C’est une heureuse surprise de voir publié pour la première fois en France, avec plus d’un siècle de retard, ce recueil de nouvelles, Under the sunset. L’auteur de Dracula y apparaît sous un jour nouveau puisqu’il s’agit d’un livre destiné aux enfants – et écrit plus particulièrement pour son fils. Cela ne signifie pas lecture facile. Bien au contraire, cette exigence de forme que requiert un livre pour enfant est une épreuve que l’auteur ne passe que formellement. Chaque page révèle son auteur, ses goûts pour le merveilleux mais aussi ses angoisses face à la mort, à la maladie, aux mensonges. On sait que Bram Stoker n’aurait jamais survécu sans les soins que lui apporta sa mère dix années durant. L’écriture de ses nouvelles est pétrie de contraires qui s’affrontent : un enfant-adulte, une maladie heureuse, le sexe et la mort, en bref, ce qui ne se justifie pas mais qui tente de l’être désespérément : une expérience heureuse du mal.

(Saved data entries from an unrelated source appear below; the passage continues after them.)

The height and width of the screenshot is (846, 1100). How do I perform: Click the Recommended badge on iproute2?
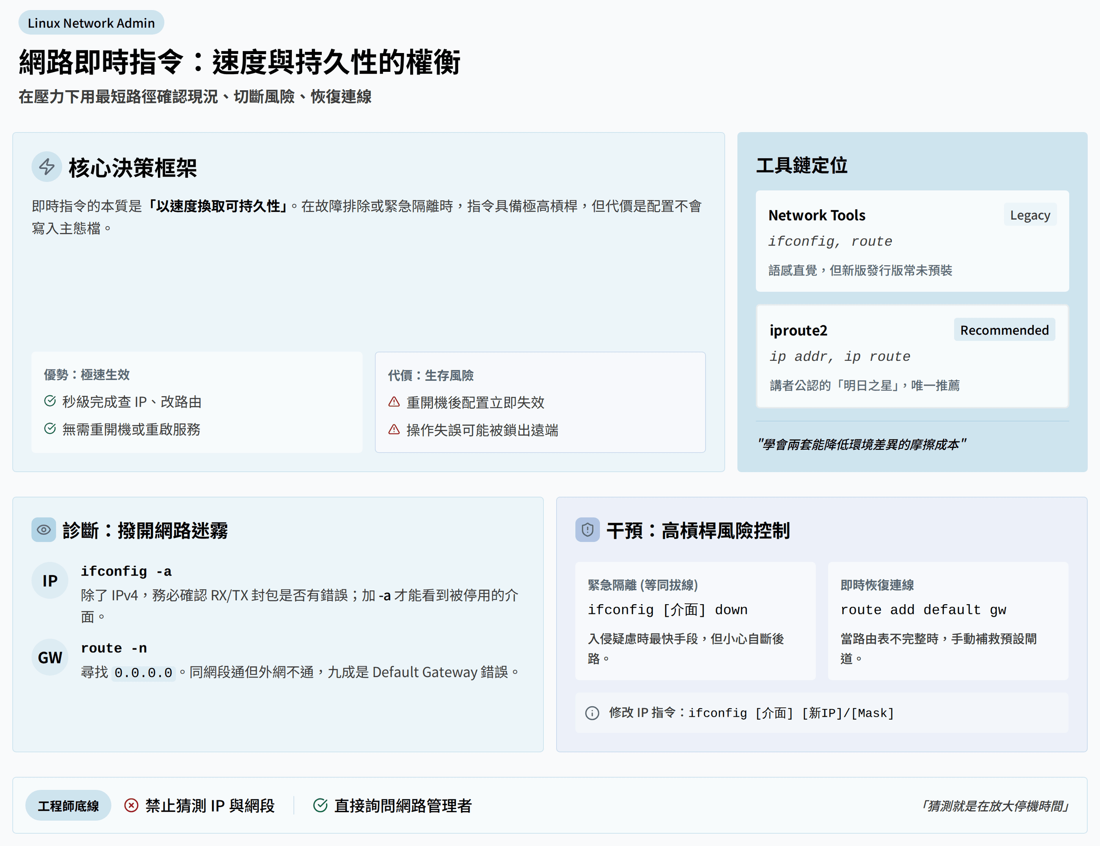(1004, 330)
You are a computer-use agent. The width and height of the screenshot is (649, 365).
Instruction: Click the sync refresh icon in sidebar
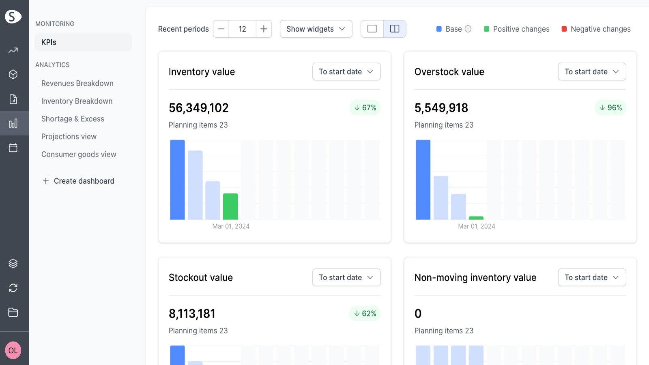[13, 288]
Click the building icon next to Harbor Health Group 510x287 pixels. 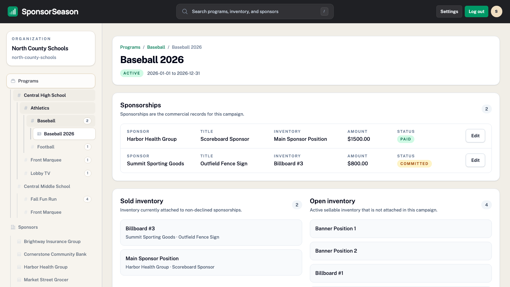click(x=19, y=267)
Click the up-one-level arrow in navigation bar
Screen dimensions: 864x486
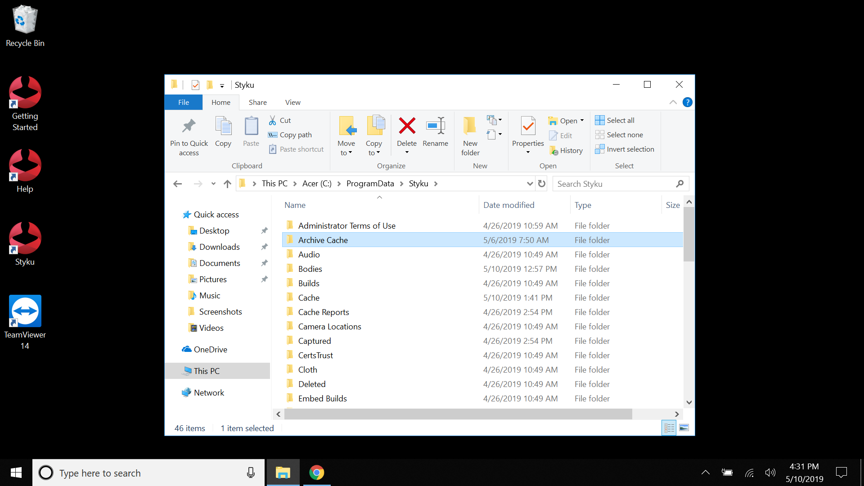click(x=227, y=184)
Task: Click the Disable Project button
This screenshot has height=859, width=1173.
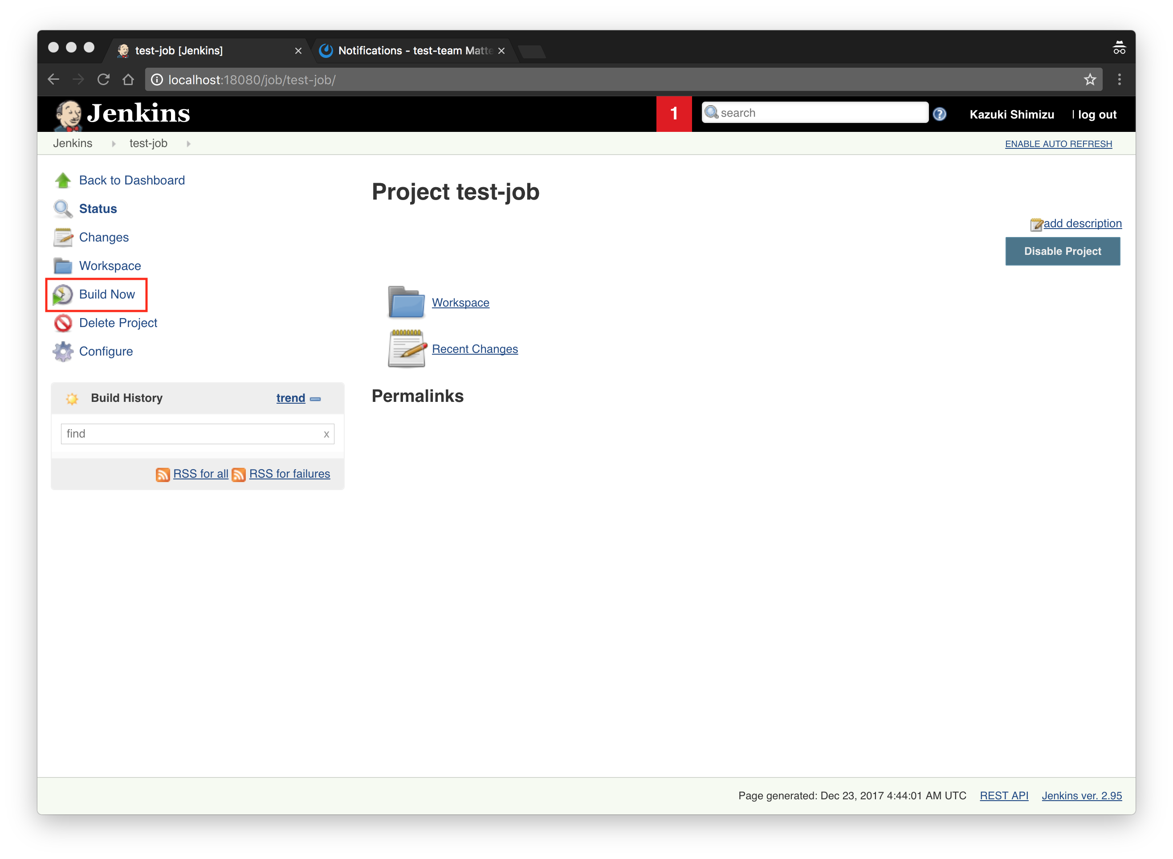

Car Au-delà du crépuscule commence un nouveau monde, celui du rêve et de l’inconscient. Les fantômes qui peuplent cet univers n’ont rien de vampires assoiffés de sang, ni de morts vivants. Ils sont abstractions, angoisses et phobies, et n’ont pas le droit au sexe, ni à une violence tangible. Et pourtant, les enfants, héros de ces nouvelles, sont au dernier cercle de l’enfer sans que rien ne soit jamais conscient. Le monde que nous décrit Bram Stoker n’a d’onirique que sa manière de s’imposer, c’est-à-dire de s’improviser. En écrivant comme un rêve arrive, il met en scène les propres garde-fous dont il a lui-même besoin pour se prévenir du mal.
L’heureuse collection de José Corti édite ici une œuvre originale qui intéressera sans doute plus ceux pour qui la personnalité de Bram Stoker est une énigme que les enfants. Car malgré une poésie souvent merveilleuse, les références trop fréquentes à une hygiène religieuse à la limite de la superstition, à un manichéisme systématique et naïf, viennent d’un autre âge et sont parfois déroutantes pour un enfant.